From Cefalu, the train carried us east toward Taormina. Taormina was even better than Cefalu. I might have to say that Taormina was my favorite stop of the entire trip. The hotel we stayed in, Hotel Villa Belvedere, has graced the cover of many travel magazines, I'm sure.





The maze of streets were lined with bakeries, bakeries, and more bakeries. Had I known Sicily farms almonds, I would have visited Taormina first, second, and last. Almonds are important because almonds make almond paste, and I've been known to eat almond paste straight from the can. Bakery upon bakery and successful almond harvests mean more pastries with almond paste than I could ever dream of. Heaven. I actually bought my dad a package of pastries, and he is so lucky that his gift made it back across the Atlantic without a certain mouse getting into it.


Any place that treats tourists with unhealthy amounts of almond paste, is a favorite in my book, but Taormina offered us more than just bakeries.

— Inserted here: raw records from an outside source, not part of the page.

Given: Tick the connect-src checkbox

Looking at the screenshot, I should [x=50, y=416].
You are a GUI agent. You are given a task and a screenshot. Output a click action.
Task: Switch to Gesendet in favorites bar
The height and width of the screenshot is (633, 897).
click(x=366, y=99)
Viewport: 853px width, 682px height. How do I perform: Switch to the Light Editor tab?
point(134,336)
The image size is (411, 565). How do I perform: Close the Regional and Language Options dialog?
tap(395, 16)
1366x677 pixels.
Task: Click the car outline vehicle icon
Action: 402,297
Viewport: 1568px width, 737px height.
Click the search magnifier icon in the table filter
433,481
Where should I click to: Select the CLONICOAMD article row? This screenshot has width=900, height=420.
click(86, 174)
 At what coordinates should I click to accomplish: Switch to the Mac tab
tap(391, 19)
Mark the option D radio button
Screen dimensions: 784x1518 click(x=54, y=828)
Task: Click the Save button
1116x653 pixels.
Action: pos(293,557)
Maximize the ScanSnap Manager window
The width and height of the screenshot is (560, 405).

We shopped, we toured a Greek Amphitheater, we wandered through botanical gardens, and we gawked at the Mediterranean.







And Taormina had thunderstorms. The first day, my mom and I meandered along the main shopping street, when an ominous black cloud covered the Sicilian sky. Giant raindrops pummeled to the earth. No umbrella, no coats, we sloshed through the gutters to the Belvedere. We took refuge on our patio as the Mediterranean amplified the booming thunder, and the hillside trembled, almost as though Mt. Etna had awakened. The storm raged on for hours. The following day, we were in town, and like clock-work, another storm rolled in at 2:00 o'clock.

Taormina is one place I'd like to see again.

One Response so far.

  1. I love reading your blog. You are such a captivating writer! Your pictures are gorgeous...makes me jealous. :) Looks like you had an amazing trip.